Al momento de terminar este artículo, el 16 de septiembre, la Comisión Internacional Independiente de Investigación de la ONU sobre los Territorios Palestinos Ocupados, creada por el Consejo de Derechos Humanos de la ONU, publicó un informe de 72 páginas que “concluye con fundamentos razonables que las autoridades israelíes y las fuerzas de seguridad israelíes han cometido y continúan cometiendo los siguiente actus reus de genocidio contra los palestinos en la Franja de Gaza”. Actus reus se refiere a los actos físicos, como matanza de civiles y daño físico a la población, que en mayor o menor medida puede esperarse en cualquier conflicto no convencional, y requieren el paso de dolo especial para constituir genocidio. Para demostrar intencionalidad (y el delito de incitación al genocidio) el informe hace uso de afirmaciones de figuras públicas como el presidente israelí Itzjak Herzog, el exministro de defensa Yoav Gallant y el propio Netanyahu, advirtiendo que también se deberían indagar los dichos de los ministros Betzalel Smotrich e Itamar Ben-Gvir, entre otros.
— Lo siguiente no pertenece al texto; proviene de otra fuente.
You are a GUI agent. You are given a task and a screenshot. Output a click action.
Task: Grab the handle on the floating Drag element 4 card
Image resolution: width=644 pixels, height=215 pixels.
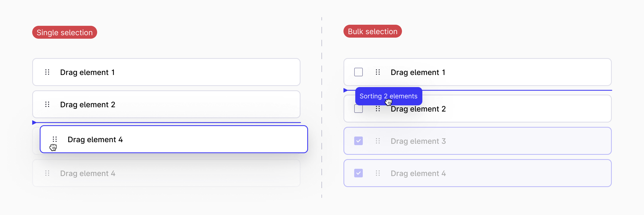pyautogui.click(x=55, y=139)
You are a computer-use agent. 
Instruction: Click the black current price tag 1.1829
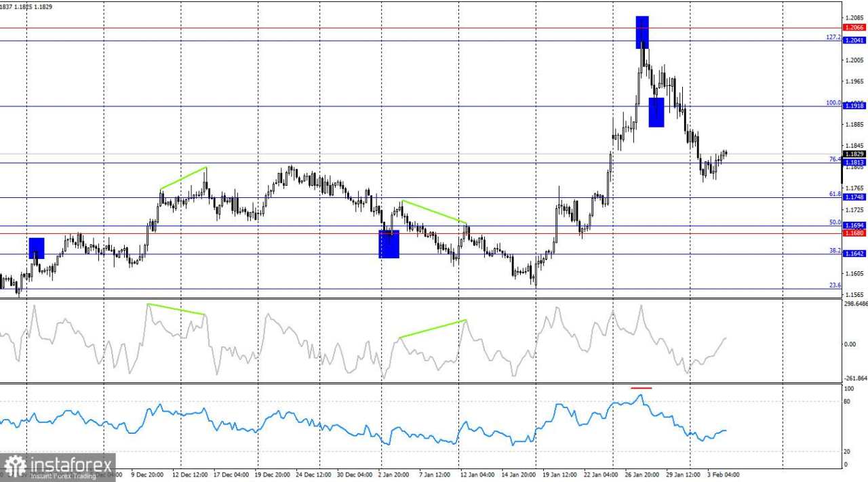(x=853, y=155)
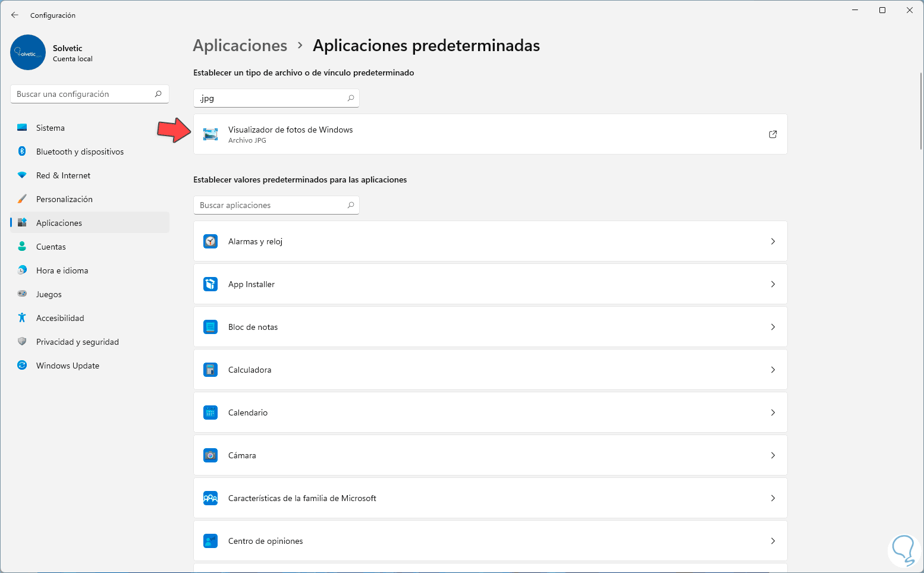Screen dimensions: 924x573
Task: Expand Centro de opiniones chevron
Action: click(x=773, y=541)
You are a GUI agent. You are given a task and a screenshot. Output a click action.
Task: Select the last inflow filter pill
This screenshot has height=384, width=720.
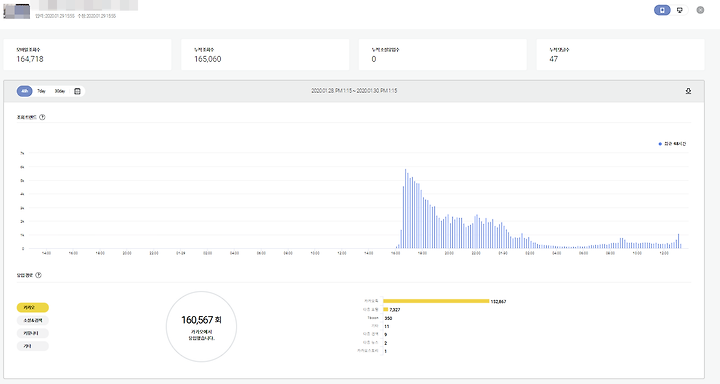tap(33, 346)
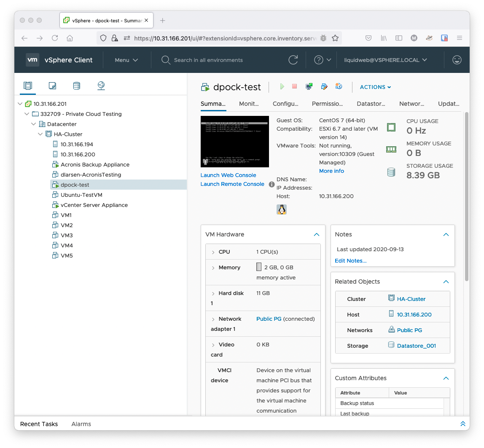
Task: Collapse the VM Hardware panel
Action: 317,234
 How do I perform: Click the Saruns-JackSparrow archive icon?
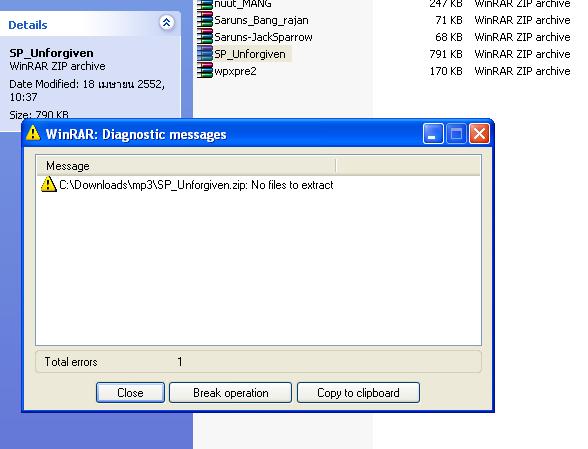[205, 37]
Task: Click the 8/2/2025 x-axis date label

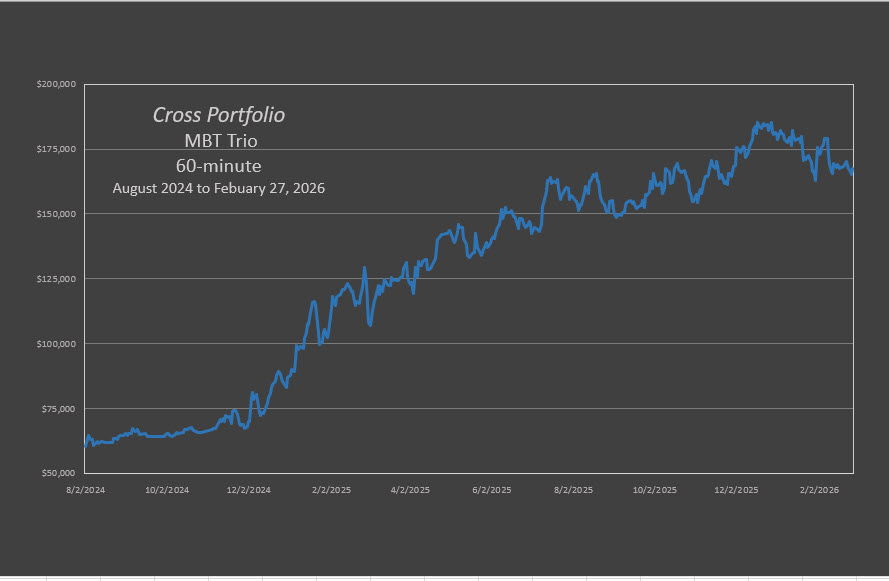Action: pyautogui.click(x=573, y=491)
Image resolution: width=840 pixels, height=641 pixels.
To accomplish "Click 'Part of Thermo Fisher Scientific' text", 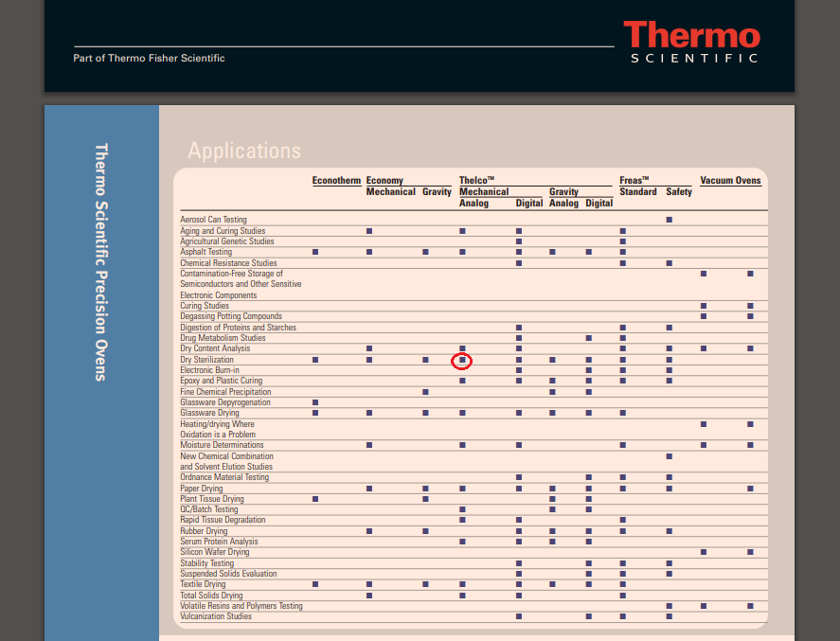I will (149, 59).
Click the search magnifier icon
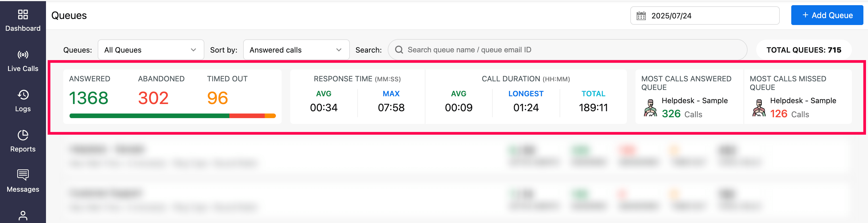 click(x=399, y=50)
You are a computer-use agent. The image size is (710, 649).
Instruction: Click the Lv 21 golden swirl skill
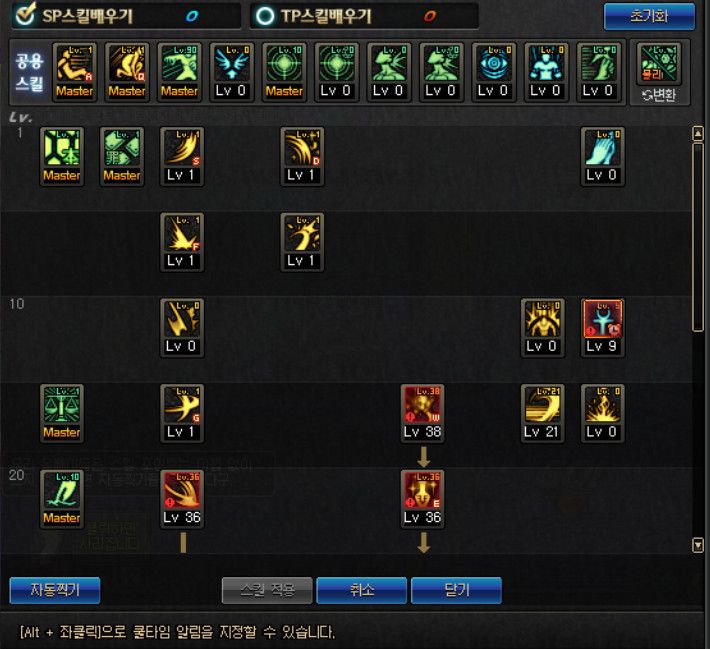coord(542,413)
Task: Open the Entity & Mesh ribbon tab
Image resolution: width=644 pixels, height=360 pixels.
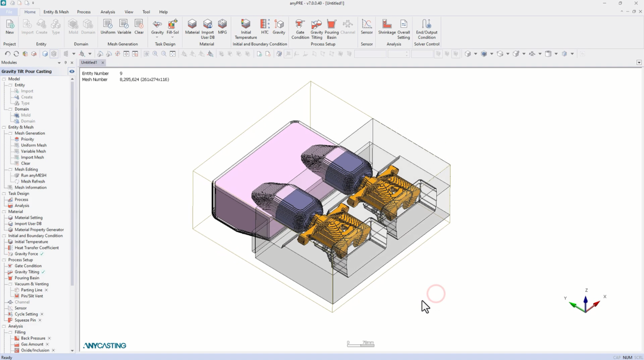Action: (56, 12)
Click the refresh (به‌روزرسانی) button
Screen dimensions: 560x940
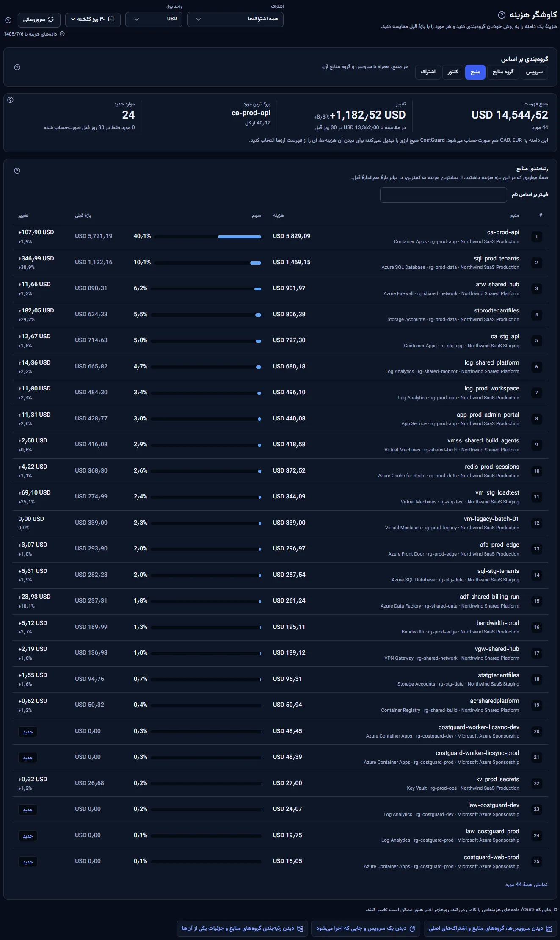(x=39, y=19)
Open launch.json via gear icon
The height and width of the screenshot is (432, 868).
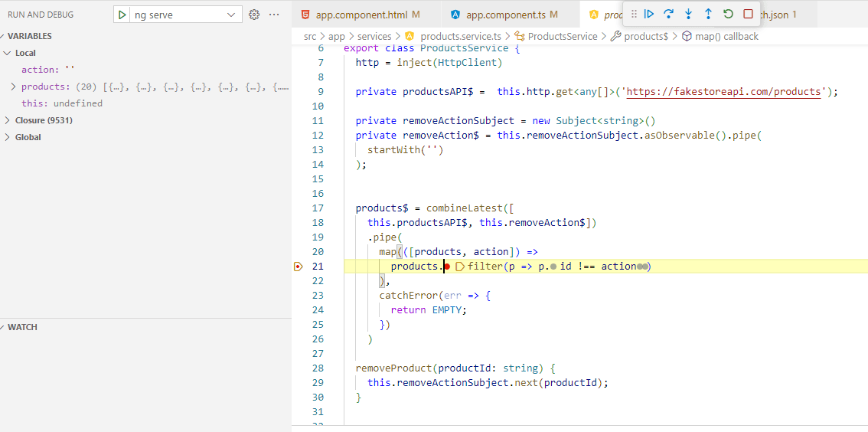(x=255, y=15)
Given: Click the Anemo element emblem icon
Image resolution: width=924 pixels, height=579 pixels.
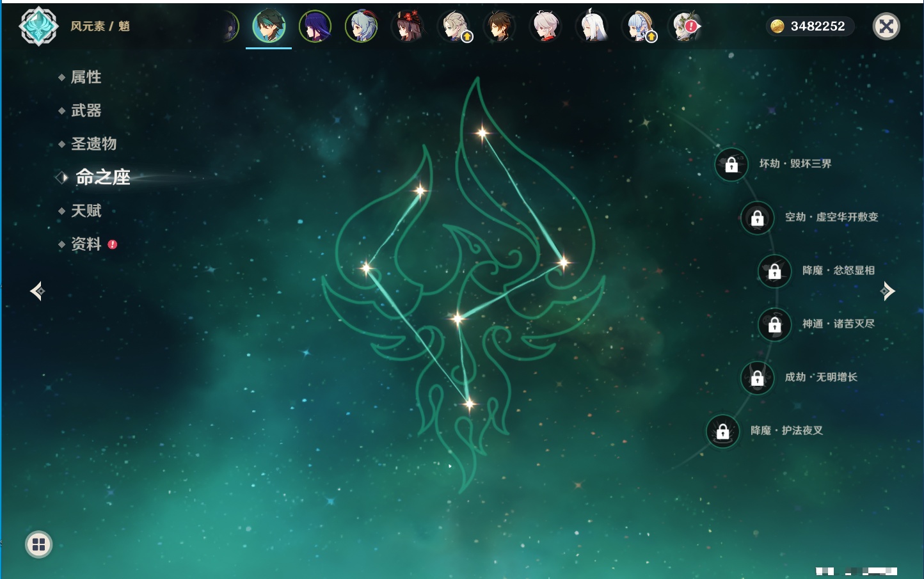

Más allá de que la Comisión no tiene la autoridad de la Corte para designar oficialmente un genocidio, llama la atención que uno de los tres miembros de la Comisión, Miloon Kothari, ya hablaba de expulsar a Israel de la ONU en 2022 (y dijo que las redes sociales estaban controladas por “el lobby judío”). La presidenta de la Comisión, la sudafricana Navi Pilley, defendió a Kothari en ese momento, en lo que constituye un acto más en una larga carrera que evidencia ensañamiento contra Israel (incluyendo la realización de la boicoteada Conferencia Durban II en 2009, donde Mahmoud Ahmadineyad cuestionó la veracidad de la Shoá en su discurso antisionista). El propio informe parece insinuar que está juzgando algo bastante más amplio que los últimos dos años, cuando afirma: “Estos eventos en Gaza desde octubre de 2023 no han ocurrido de forma aislada. Fueron precedidos por décadas de ocupación ilegal y asentamientos ilegales, con segregación racial o apartheid, bajo una ideología que requiere la remoción de la población palestina de sus tierras y su reemplazo”. Esta vaga alusión a la ideología (¿el sionismo?) no encuentra en el informe una condena paralela a la ideología de Hamas.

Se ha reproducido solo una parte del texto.